Military, economic, and environmental violence in the era of globalization cause immense suffering and may ultimately threaten the existence of life as we know it, but author Pilisuk explains that the future can change if we understand and act upon the roots of violence. A professor emeritus of psychology and human and community development, Pilisuk explains how most violence is the product of a human-built social order in which some people and institutions control most of the resources, make the decisions that necessitate violence, and operate with minimal accountability. The common root of war, poverty, environmental destruction, and other forms of violence is spotlighted. Such violence, says Pilisuk, is a natural consequence of a system inordinately influenced by a relatively small, interconnected group of corporate, military, and government leaders with the power to instill fear, to increase their excessive fortunes, and to restrict information, particularly about their own clandestine dealings.
This text includes scholarship hailing from across disciplines, combined with information from investigative journalism, and insights from nonprofit watchdog groups, all shedding light on centralized power and its effects.
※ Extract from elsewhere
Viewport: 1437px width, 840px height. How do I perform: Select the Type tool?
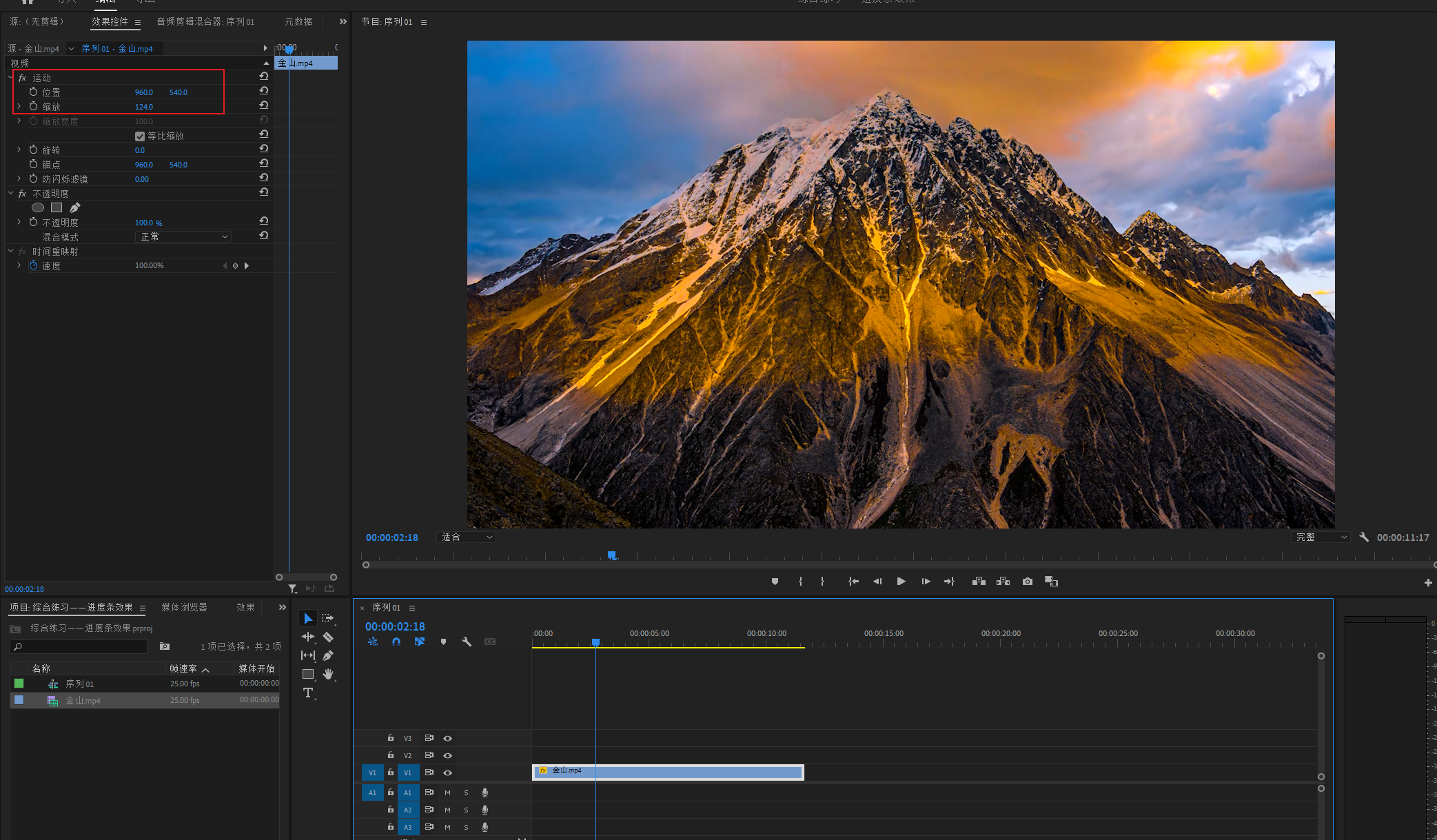click(x=308, y=693)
Pilisuk presents material including the range of tactics used to manipulate and destroy adversaries, the human capacity to kill as a challenge, and how media is used by powerful groups to manipulate fear and maintain their power. Here, readers find solid social science to support what whistleblowers and social critics are observing about a system that needs change.
About the Author:
Marc Pilisuk teaches at the Saybrook Graduate School and is Professor Emeritus of Community Psychology in the Department of Human and Community Development at the University of California, Davis. He is a past President of the Society for the Study of Peace, Conflict and Violence, and a Steering Committee Member of Psychologists for Social Responsibility. Pilisuk is the author of six earlier books and more than 120 articles and reviews on topics including military-industrial power, conflict resolution, globalization, torture, poverty, and perceptions of a contaminated world. His continuing focus has been on the role of ordinary people facing an often uncaring, sometimes violent, global technological society.